Things have changed recently.

A bill on amending the existing Law for Traffic Road Safety, which is being considered in Parliament, would also focus on the utilization of these scooters in traffic.

Minister of the Interior Oliver Spasovski has announced that this would happen on a bicycle level.

“There was no regulation for the way they would move and the rules they’d need to follow. We have now defined conditions for their participation in traffic, such as where they’re allowed to move, at what speed, the age of the rider, using protective gear and lights etc. Practically, it’s at a bicycle level,” Spasovski says.

Toni Angelovski, Interior Ministry spokesman, has told MIA that the experiences of several European countries have been used to regulate the participation of these electric vehicles in traffic, and that they asked for the opinions of experts.

“Electric scooters are becoming more and more popular, especially as of this year. Their regulation came into question. This is a new mode of transport worldwide, and each country is finding its own way to regulate it. We consulted with several experts, and European countries shared their experiences with us in order for us to find the best solution for our country,” Angelovski says.

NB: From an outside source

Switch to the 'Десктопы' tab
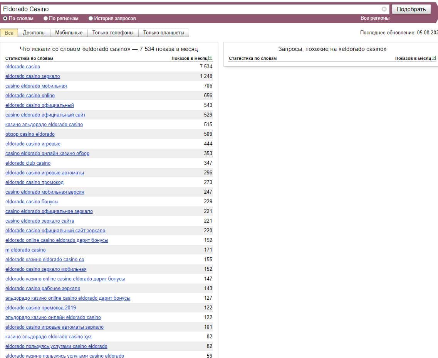The height and width of the screenshot is (358, 438). point(34,33)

According to him, changes to the law, expected to be implemented soon, will regulate the participation of electric scooters in traffic in order to increase the safety of electric scooter riders, as well as the safety of other participants in traffic.

Helmet, reflective vest, max speed 25 km/h

The proposed amendments to the Law for Traffic Road Safety stipulate wearing a protective helmet, as well as a reflective vest during low light.

“One of the new measures the law stipulates is for all riders to wear a reflective vest. The reason behind this is that these vehicles are somewhat silent, and they should be as visible as possible for other traffic participants.

Each individual can ride these scooters on bike trails with a max speed of 25 km/h,” Angelovski says, adding that the scooters can use pedestrian trails where there is no bike trail, with a max speed of 6 km/h.

Anyone under the age of 14 would be barred from riding an electric scooter in order to secure the safety of drivers and other participants in traffic, because they could jeopardize pedestrian and cyclist safety.

The Law for Traffic Road Safety stipulates that whether two or more electric scooter riders move together in a group, they must form a line. An electric scooter rider must operate the vehicle in a way which does not reduce the stability of the vehicle or obstruct other participants in traffic. They especially mustn’t take their hands off the steer, hold onto other vehicles, or transport/pull/push items which would hinder the operation of the vehicle or endanger the other participants in traffic.

Furthermore, an electric scooter rider mustn’t transport other individuals while operating this vehicle. An electric scooter must have a white-colored light on the front, and a red-colored light on the back.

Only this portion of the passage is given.